Kebersihan jadi faktor utama dalam pengembangan wisata kuliner.


Hal itu dikatakan pemilik restoran Semarang, Jongkie Tio di acara Bimbingan Teknis Pengembangan Destinasi Wisata Kuliner dan Belanja Kota Semarang.

"Saya pernah bawa sekeluarga Belanda menikmati tahu pong. Mereka berterima kasih karena diajak makan makanan lezat yang belum pernah mereka rasakan," katanya di Hotel Santika Premiere, Jumat (20/9).

Saat menuju keluar, keluarga dari Belanda itu melihat seorang wanita jongkok di depan ember lawas yang kusam.

Tamu Jongkie Tio itu tahu kalau wanita itu adalah pegawai warung yang sedang mencuci piring.

"Saya langsung dimarahi, katanya kalau mati mau tuntut saya. Mungkin hal ini bisa jadi masukkan untuk pemerintah kota, agar meninjau kebersihan tempat kuliner," tutur pengamat sejarah peranakan Tiong Hoa itu.

Ia mengatakan, setiap kali menerima tamu dari luar negeri, hal yang pertama kali dilihat adalah toilet dan dapur suatu rumah makan.

Selain kebersihan, terdapat juga beberapa masukkan lain dalam program bimbingan teknis yang diadakan Asisten Deputi Pengembangan Destinasi Regional II, Deputi Bidang Pengembangan Destinasi Pariwisata, Kemenpar itu.

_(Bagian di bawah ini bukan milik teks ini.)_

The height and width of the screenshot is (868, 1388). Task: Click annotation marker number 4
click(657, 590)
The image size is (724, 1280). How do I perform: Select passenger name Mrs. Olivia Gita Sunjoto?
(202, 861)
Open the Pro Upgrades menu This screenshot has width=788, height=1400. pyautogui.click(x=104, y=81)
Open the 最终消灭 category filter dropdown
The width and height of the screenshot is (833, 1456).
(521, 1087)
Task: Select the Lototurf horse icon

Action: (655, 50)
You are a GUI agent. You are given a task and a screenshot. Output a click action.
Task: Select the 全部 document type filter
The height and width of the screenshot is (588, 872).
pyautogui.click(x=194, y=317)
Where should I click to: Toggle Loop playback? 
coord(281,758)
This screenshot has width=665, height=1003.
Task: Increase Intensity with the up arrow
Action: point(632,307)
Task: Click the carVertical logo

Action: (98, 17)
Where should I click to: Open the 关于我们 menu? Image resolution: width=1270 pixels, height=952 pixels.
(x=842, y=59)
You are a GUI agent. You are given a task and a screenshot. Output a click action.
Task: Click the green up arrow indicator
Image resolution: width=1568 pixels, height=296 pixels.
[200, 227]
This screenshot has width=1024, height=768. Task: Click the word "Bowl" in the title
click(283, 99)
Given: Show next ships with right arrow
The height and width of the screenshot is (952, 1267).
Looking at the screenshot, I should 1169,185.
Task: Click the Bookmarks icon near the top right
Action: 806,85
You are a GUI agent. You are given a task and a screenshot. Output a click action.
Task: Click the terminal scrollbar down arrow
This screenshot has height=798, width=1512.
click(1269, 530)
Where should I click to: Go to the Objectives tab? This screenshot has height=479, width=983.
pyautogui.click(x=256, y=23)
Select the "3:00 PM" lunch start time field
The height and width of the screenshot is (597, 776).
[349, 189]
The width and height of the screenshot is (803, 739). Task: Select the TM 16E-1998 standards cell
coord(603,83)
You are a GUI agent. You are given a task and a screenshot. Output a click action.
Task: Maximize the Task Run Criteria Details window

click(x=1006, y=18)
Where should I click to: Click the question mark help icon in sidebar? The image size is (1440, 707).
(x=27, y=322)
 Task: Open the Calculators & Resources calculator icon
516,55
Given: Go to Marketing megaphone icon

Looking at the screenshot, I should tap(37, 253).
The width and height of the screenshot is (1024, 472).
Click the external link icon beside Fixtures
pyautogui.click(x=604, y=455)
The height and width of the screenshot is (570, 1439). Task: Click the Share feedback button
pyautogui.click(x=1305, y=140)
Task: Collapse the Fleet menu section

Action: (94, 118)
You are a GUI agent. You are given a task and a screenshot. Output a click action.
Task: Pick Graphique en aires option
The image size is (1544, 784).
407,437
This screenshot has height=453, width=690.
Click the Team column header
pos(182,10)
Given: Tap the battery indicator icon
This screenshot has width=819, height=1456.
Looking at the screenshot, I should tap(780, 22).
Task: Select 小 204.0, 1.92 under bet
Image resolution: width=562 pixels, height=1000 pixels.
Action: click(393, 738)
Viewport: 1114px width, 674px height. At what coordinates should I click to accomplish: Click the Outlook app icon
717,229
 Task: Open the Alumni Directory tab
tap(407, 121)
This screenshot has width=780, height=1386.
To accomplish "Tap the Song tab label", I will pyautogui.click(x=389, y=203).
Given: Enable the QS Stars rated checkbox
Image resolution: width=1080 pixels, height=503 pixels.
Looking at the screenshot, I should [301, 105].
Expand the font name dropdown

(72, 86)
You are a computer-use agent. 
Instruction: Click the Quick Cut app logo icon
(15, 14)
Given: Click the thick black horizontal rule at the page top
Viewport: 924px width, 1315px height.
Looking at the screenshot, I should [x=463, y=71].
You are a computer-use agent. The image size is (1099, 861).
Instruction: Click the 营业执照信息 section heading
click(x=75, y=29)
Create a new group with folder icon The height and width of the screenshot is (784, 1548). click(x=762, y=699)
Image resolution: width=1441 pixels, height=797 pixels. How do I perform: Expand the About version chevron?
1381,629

Dalam paparannya, Kepala Disbudpar Kota Semarang, Indriyasari menyebut bahwa potensi pengembangan pariwisata Kota Atlas itu ada di 177 kelurahan.

Terkait wisata kuliner, pihaknya mencatat di kota Semarang terdapat 174 rumah makan, 190 restoran, 126 cafe, 81 bar dan 32 spa.

"Kalau soal kuliner sekarang tidak kalah dengan Solo. Kota Semarang punya beberapa kuliner khas yaitu tahu pong, tahu petis, mi kopyok, wingko, tahu gimbal, wedang tahu," tuturnya.

Untuk mendukung pengembangan pariwisata, Pemerintah Kota Semarang membangun sarana dan prasarana seperti taman, pusat kuliner hingga fasilitas olahraga.

"Posisi Kota Semarang ada di tengah dan juga selalu mendukung wisata joglosemar dan kedungsepur," jelasnya.

Adapun kunjungan wisatawan mancanegara di Kota Semarang mencapai 66.105 dan wisatawan nusantara, 5,7 juta pada 2018.